Stored entries:
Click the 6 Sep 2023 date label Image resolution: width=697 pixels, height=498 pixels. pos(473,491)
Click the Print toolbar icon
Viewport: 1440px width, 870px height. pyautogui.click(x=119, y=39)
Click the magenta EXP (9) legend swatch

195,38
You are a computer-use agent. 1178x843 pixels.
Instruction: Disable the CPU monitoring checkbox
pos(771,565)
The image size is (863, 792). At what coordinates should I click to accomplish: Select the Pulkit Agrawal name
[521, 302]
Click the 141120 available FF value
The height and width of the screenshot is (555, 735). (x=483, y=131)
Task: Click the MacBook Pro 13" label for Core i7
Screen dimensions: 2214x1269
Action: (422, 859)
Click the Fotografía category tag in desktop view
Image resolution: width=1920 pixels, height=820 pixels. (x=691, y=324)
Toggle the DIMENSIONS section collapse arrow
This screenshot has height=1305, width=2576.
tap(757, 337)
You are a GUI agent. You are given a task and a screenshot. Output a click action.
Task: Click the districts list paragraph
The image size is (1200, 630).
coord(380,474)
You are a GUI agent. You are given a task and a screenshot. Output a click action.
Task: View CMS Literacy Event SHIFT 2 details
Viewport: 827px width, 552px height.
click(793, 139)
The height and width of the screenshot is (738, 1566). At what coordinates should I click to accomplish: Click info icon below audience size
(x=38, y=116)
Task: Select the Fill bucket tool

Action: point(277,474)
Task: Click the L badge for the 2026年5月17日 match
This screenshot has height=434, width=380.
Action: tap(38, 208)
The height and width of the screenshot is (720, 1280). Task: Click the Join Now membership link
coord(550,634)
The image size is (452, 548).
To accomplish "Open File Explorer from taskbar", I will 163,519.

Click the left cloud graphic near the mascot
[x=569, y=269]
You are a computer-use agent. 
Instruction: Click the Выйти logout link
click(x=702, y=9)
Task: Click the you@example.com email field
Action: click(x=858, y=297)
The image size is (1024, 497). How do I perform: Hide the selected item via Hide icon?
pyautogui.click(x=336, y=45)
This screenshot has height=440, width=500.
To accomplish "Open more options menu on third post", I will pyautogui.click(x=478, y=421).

Problem to work on >> When you write the entries out again, keep every word and mark exactly as it is.

Response for this exercise >>
Click the 6 Sep 2023 date label Image resolution: width=697 pixels, height=498 pixels. pos(473,491)
Click the Print toolbar icon
Viewport: 1440px width, 870px height. pyautogui.click(x=119, y=39)
Click the magenta EXP (9) legend swatch

195,38
You are a computer-use agent. 1178x843 pixels.
Instruction: Disable the CPU monitoring checkbox
pos(771,565)
The image size is (863, 792). At what coordinates should I click to accomplish: Select the Pulkit Agrawal name
[521, 302]
Click the 141120 available FF value
The height and width of the screenshot is (555, 735). (x=483, y=131)
Task: Click the MacBook Pro 13" label for Core i7
Screen dimensions: 2214x1269
Action: (422, 859)
Click the Fotografía category tag in desktop view
Image resolution: width=1920 pixels, height=820 pixels. (x=691, y=324)
Toggle the DIMENSIONS section collapse arrow
This screenshot has height=1305, width=2576.
tap(757, 337)
You are a GUI agent. You are given a task and a screenshot. Output a click action.
Task: Click the districts list paragraph
The image size is (1200, 630).
coord(380,474)
You are a GUI agent. You are given a task and a screenshot. Output a click action.
Task: View CMS Literacy Event SHIFT 2 details
Viewport: 827px width, 552px height.
click(793, 139)
The height and width of the screenshot is (738, 1566). At what coordinates should I click to accomplish: Click info icon below audience size
(x=38, y=116)
Task: Select the Fill bucket tool

Action: point(277,474)
Task: Click the L badge for the 2026年5月17日 match
This screenshot has height=434, width=380.
Action: tap(38, 208)
The height and width of the screenshot is (720, 1280). Task: Click the Join Now membership link
coord(550,634)
The image size is (452, 548).
To accomplish "Open File Explorer from taskbar", I will 163,519.

Click the left cloud graphic near the mascot
[x=569, y=269]
You are a computer-use agent. 
Instruction: Click the Выйти logout link
click(x=702, y=9)
Task: Click the you@example.com email field
Action: click(x=858, y=297)
The image size is (1024, 497). How do I perform: Hide the selected item via Hide icon?
pyautogui.click(x=336, y=45)
This screenshot has height=440, width=500.
To accomplish "Open more options menu on third post", I will pyautogui.click(x=478, y=421).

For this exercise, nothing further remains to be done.